Filas de datos de señalamiento:
○ ○ ○ ○
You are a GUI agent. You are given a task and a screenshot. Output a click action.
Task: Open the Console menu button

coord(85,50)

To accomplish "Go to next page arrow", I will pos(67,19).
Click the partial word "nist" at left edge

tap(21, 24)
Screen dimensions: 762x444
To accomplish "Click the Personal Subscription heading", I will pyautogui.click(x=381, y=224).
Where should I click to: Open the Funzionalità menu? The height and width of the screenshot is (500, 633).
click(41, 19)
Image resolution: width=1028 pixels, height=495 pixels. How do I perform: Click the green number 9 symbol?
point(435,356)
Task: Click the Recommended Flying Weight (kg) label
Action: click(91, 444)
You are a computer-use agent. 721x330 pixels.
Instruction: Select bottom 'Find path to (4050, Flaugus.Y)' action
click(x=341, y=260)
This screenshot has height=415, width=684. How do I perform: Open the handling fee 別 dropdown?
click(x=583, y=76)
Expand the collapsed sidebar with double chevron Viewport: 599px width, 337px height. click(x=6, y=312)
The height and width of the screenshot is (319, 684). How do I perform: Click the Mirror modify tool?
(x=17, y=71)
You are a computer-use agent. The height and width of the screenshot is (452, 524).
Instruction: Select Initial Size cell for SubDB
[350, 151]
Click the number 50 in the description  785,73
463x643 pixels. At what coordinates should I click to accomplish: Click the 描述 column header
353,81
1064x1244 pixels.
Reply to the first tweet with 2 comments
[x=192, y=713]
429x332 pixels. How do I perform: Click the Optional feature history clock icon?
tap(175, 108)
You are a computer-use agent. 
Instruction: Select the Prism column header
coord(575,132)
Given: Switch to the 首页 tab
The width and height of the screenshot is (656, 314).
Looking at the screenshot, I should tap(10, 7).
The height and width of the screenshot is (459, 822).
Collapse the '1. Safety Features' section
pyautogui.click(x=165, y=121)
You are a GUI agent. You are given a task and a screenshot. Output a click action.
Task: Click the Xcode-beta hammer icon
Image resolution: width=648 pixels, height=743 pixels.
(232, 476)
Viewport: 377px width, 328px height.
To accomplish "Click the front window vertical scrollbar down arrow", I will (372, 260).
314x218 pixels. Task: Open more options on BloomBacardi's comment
○ ○ ○ ○
## [OBJETIVO]
Devuelve todas las líneas de los registros anteriores como una lista JSON de cadenas, una cadena por línea, y omite las líneas en blanco.

## [RESPUESTA]
[
  "You are a GUI agent. You are given a task and a screenshot. Output a click action.",
  "Task: Open the Console menu button",
  "coord(85,50)",
  "To accomplish \"Go to next page arrow\", I will pos(67,19).",
  "Click the partial word \"nist\" at left edge",
  "tap(21, 24)",
  "Screen dimensions: 762x444",
  "To accomplish \"Click the Personal Subscription heading\", I will pyautogui.click(x=381, y=224).",
  "Where should I click to: Open the Funzionalità menu? The height and width of the screenshot is (500, 633).",
  "click(41, 19)",
  "Image resolution: width=1028 pixels, height=495 pixels. How do I perform: Click the green number 9 symbol?",
  "point(435,356)",
  "Task: Click the Recommended Flying Weight (kg) label",
  "Action: click(91, 444)",
  "You are a computer-use agent. 721x330 pixels.",
  "Instruction: Select bottom 'Find path to (4050, Flaugus.Y)' action",
  "click(x=341, y=260)",
  "This screenshot has height=415, width=684. How do I perform: Open the handling fee 別 dropdown?",
  "click(x=583, y=76)",
  "Expand the collapsed sidebar with double chevron Viewport: 599px width, 337px height. click(x=6, y=312)",
  "The height and width of the screenshot is (319, 684). How do I perform: Click the Mirror modify tool?",
  "(x=17, y=71)",
  "You are a computer-use agent. The height and width of the screenshot is (452, 524).",
  "Instruction: Select Initial Size cell for SubDB",
  "[350, 151]",
  "Click the number 50 in the description  785,73",
  "463x643 pixels. At what coordinates should I click to accomplish: Click the 描述 column header",
  "353,81",
  "1064x1244 pixels.",
  "Reply to the first tweet with 2 comments",
  "[x=192, y=713]",
  "429x332 pixels. How do I perform: Click the Optional feature history clock icon?",
  "tap(175, 108)",
  "You are a computer-use agent. ",
  "Instruction: Select the Prism column header",
  "coord(575,132)",
  "Given: Switch to the 首页 tab",
  "The width and height of the screenshot is (656, 314).",
  "Looking at the screenshot, I should tap(10, 7).",
  "The height and width of the screenshot is (459, 822).",
  "Collapse the '1. Safety Features' section",
  "pyautogui.click(x=165, y=121)",
  "You are a GUI agent. You are given a task and a screenshot. Output a click action.",
  "Task: Click the Xcode-beta hammer icon",
  "Image resolution: width=648 pixels, height=743 pixels.",
  "(232, 476)",
  "Viewport: 377px width, 328px height.",
  "To accomplish \"Click the front window vertical scrollbar down arrow\", I will (372, 260).",
  "314x218 pixels. Task: Open more options on BloomBacardi's comment"
]